Aude Billard, professeure à l’École Polytechnique fédérale de Lausanne
D’un point de vue juridique, bon, je ne suis pas juriste, je ne peux pas prendre la place d’un juriste. Mais je ne suis pas sûre que ça aide le débat. Finalement, le débat, c’est de mettre la responsabilité sur quelqu’un et on espère, en définissant autonome, semi-autonome, partiellement autonome, de pouvoir mieux diriger, en fait, le débat sur qui est responsable. Donc, c’est fructifiant de ce point de vue-là.
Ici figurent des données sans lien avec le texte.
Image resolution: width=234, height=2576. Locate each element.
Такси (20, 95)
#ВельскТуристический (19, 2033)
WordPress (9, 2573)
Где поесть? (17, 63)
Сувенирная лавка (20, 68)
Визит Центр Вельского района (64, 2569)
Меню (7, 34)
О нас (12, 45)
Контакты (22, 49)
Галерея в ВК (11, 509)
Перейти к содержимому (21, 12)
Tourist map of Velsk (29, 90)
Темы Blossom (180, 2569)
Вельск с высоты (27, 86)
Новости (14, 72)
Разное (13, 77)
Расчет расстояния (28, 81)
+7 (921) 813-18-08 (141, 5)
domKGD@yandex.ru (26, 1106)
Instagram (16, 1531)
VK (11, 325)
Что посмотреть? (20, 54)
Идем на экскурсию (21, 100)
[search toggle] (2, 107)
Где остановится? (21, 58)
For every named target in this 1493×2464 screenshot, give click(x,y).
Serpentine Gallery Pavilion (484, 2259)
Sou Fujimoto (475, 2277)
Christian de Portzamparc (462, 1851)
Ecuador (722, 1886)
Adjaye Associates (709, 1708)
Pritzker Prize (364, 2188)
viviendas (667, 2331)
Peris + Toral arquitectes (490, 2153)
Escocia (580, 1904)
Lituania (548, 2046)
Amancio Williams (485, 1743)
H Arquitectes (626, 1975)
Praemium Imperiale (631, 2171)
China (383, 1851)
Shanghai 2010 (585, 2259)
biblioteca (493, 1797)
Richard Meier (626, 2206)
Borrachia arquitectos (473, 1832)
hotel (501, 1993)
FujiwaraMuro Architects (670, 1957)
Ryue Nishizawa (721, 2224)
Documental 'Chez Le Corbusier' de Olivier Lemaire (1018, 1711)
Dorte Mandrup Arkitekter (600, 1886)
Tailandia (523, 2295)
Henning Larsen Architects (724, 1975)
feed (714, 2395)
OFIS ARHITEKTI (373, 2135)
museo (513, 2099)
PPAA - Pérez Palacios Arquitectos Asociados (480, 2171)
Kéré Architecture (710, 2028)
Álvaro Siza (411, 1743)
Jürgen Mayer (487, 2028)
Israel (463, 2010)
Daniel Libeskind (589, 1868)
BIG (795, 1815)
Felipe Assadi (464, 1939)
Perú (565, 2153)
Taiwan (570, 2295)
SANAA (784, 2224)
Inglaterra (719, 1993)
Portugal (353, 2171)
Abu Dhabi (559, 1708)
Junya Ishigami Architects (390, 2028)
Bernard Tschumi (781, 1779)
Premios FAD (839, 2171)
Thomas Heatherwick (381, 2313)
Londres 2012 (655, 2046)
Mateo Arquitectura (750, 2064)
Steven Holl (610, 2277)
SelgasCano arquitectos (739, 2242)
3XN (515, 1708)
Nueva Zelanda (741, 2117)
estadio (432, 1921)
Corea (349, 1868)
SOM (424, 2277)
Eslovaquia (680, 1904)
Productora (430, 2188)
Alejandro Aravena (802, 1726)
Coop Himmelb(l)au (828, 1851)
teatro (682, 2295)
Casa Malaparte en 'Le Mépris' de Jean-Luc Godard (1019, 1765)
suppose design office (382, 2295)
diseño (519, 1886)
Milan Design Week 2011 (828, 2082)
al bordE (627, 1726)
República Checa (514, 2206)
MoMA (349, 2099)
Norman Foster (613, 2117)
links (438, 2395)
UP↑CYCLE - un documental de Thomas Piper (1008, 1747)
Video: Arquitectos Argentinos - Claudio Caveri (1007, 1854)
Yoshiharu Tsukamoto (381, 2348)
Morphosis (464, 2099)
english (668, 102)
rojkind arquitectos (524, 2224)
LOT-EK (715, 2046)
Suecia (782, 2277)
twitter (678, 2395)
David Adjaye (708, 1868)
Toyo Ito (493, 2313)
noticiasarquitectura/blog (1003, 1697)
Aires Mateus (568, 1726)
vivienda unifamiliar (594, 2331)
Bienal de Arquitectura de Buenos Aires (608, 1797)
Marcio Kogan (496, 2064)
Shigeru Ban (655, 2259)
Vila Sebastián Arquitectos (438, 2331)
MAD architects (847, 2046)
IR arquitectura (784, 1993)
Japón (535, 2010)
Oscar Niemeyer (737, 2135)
Mais ce que j’ai toujours essayé d’expliqué d’expliquer à tous les partis qui m’ont invitée, c’est que cette distinction, elle est excessivement difficile à faire. Et on risque de perdre un temps fou à essayer de le faire. C’est-à-dire qu’à l’heure actuelle, tous les robots sont un petit peu autonomes et puis pas complètement. L’être humain n’est pas complètement en contrôle et ne le sera jamais plus. Donc voilà, ça c’est la réalité des choses. Et encore une fois, la problématique, elle est en amont, sur qui a le droit, en fait, de tuer.